» MATERIAL SUPPLIED
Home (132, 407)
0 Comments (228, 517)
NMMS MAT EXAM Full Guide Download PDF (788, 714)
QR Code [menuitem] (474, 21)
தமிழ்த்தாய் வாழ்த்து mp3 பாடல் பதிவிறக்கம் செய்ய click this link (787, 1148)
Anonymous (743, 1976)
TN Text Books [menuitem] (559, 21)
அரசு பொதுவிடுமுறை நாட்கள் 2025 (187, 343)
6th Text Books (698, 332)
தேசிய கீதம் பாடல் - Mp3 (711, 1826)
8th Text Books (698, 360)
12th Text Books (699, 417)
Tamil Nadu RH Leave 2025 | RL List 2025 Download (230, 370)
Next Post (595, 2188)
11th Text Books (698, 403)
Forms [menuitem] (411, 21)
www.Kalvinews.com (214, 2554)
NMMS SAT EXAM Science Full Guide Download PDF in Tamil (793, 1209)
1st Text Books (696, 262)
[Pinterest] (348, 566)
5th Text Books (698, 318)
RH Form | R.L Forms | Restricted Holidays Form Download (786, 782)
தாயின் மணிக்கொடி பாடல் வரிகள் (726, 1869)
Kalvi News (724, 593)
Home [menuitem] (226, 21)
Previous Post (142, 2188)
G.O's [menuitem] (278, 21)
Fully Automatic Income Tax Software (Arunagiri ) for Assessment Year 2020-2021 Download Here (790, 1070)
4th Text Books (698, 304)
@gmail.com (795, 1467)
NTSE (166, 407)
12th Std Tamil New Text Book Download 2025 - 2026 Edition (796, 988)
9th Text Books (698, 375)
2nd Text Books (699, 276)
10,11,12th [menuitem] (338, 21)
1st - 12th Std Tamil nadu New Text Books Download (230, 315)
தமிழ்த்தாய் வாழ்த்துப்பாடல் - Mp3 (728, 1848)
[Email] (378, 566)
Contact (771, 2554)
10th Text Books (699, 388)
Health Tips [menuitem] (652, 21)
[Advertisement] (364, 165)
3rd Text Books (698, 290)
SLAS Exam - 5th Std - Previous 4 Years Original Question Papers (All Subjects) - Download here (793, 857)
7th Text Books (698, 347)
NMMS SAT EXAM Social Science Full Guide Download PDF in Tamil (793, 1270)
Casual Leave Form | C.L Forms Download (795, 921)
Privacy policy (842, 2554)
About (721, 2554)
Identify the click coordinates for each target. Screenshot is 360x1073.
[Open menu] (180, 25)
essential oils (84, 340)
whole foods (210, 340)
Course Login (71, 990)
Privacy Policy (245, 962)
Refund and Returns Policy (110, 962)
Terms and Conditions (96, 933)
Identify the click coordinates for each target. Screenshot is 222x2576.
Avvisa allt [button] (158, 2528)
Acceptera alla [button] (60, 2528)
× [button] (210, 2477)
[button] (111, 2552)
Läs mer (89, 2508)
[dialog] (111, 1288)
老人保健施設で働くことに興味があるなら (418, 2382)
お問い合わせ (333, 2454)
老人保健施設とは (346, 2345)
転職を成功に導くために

» REQUIRED ACTION
Everything from the line with "[button] (111, 2552)" to the end of the listing above needs to be duplicated exactly, both end lines included, with nothing more.

» WRITTEN REPLY
[button] (111, 2552)
Läs mer (89, 2508)
[dialog] (111, 1288)
老人保健施設で働くことに興味があるなら (418, 2382)
お問い合わせ (333, 2454)
老人保健施設とは (346, 2345)
転職を成功に導くために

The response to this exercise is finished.